■ YOUR TASK: Locate the line that contains "Task: Open the Running", then copy it and all later lines of the data below exactly, through the last one.

**** DATA SHOWN

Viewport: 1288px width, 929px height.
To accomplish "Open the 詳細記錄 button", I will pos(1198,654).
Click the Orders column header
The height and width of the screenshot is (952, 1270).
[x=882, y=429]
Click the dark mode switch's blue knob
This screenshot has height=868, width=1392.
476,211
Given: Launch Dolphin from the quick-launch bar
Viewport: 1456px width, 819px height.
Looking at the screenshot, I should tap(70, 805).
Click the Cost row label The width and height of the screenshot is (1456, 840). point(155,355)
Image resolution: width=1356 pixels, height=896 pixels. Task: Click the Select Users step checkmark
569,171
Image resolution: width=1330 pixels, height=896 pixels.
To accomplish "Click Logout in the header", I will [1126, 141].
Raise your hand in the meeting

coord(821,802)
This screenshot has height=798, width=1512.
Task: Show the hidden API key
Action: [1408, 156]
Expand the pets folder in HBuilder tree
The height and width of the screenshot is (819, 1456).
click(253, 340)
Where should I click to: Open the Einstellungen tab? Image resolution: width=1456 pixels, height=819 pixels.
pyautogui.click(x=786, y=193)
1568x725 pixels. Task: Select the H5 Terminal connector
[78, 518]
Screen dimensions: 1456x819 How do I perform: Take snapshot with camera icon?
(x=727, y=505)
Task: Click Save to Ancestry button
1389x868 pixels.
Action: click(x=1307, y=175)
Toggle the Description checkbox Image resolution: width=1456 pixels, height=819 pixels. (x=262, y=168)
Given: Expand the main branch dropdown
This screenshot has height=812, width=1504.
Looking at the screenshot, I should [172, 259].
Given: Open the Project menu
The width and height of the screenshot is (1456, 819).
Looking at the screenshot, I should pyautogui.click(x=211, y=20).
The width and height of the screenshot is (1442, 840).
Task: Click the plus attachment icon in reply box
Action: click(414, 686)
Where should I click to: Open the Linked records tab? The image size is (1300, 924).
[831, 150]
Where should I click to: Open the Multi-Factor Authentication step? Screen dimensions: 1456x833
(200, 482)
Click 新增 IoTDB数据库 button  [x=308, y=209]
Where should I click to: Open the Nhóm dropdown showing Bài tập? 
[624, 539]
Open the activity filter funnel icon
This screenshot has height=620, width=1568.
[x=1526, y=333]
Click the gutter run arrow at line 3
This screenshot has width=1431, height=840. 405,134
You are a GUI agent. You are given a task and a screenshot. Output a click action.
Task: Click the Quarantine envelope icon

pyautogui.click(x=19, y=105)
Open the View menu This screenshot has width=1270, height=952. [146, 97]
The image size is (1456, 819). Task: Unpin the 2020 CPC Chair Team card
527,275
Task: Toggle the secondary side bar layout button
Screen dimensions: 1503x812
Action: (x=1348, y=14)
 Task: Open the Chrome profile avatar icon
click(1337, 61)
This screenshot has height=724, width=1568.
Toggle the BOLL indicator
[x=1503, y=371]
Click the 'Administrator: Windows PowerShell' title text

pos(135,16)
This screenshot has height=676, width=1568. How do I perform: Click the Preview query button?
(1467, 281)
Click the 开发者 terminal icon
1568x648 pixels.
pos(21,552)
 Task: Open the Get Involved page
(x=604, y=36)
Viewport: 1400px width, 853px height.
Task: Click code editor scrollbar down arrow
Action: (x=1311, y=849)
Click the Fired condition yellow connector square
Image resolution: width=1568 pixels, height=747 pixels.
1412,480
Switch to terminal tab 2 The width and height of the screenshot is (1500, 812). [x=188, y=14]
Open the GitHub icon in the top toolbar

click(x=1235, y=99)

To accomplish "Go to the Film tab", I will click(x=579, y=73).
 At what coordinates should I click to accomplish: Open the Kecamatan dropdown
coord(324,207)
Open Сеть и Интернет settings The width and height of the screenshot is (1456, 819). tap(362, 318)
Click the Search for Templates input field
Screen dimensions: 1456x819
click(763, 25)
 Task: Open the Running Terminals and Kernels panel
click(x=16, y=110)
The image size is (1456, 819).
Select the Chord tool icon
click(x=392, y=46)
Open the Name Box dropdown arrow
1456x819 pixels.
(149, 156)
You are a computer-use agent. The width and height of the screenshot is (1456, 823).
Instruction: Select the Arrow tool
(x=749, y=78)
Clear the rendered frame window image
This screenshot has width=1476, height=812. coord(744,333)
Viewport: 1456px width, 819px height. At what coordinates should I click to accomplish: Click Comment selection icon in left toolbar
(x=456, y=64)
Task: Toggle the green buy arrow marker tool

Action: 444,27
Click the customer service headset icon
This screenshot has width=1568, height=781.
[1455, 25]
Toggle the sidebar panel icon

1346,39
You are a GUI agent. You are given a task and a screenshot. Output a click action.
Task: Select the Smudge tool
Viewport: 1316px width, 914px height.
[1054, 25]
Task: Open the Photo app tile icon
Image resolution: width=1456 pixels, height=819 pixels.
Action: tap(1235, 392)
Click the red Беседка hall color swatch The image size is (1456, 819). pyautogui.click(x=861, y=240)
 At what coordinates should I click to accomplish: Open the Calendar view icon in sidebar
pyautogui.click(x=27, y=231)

********

■ RESPONSE TO THE EXERCISE:
 Task: Open the Running Terminals and Kernels panel
click(x=16, y=110)
The image size is (1456, 819).
Select the Chord tool icon
click(x=392, y=46)
Open the Name Box dropdown arrow
1456x819 pixels.
(149, 156)
You are a computer-use agent. The width and height of the screenshot is (1456, 823).
Instruction: Select the Arrow tool
(x=749, y=78)
Clear the rendered frame window image
This screenshot has width=1476, height=812. coord(744,333)
Viewport: 1456px width, 819px height. At what coordinates should I click to accomplish: Click Comment selection icon in left toolbar
(x=456, y=64)
Task: Toggle the green buy arrow marker tool

Action: 444,27
Click the customer service headset icon
This screenshot has width=1568, height=781.
[1455, 25]
Toggle the sidebar panel icon

1346,39
You are a GUI agent. You are given a task and a screenshot. Output a click action.
Task: Select the Smudge tool
Viewport: 1316px width, 914px height.
[1054, 25]
Task: Open the Photo app tile icon
Image resolution: width=1456 pixels, height=819 pixels.
Action: tap(1235, 392)
Click the red Беседка hall color swatch The image size is (1456, 819). pyautogui.click(x=861, y=240)
 At what coordinates should I click to accomplish: Open the Calendar view icon in sidebar
pyautogui.click(x=27, y=231)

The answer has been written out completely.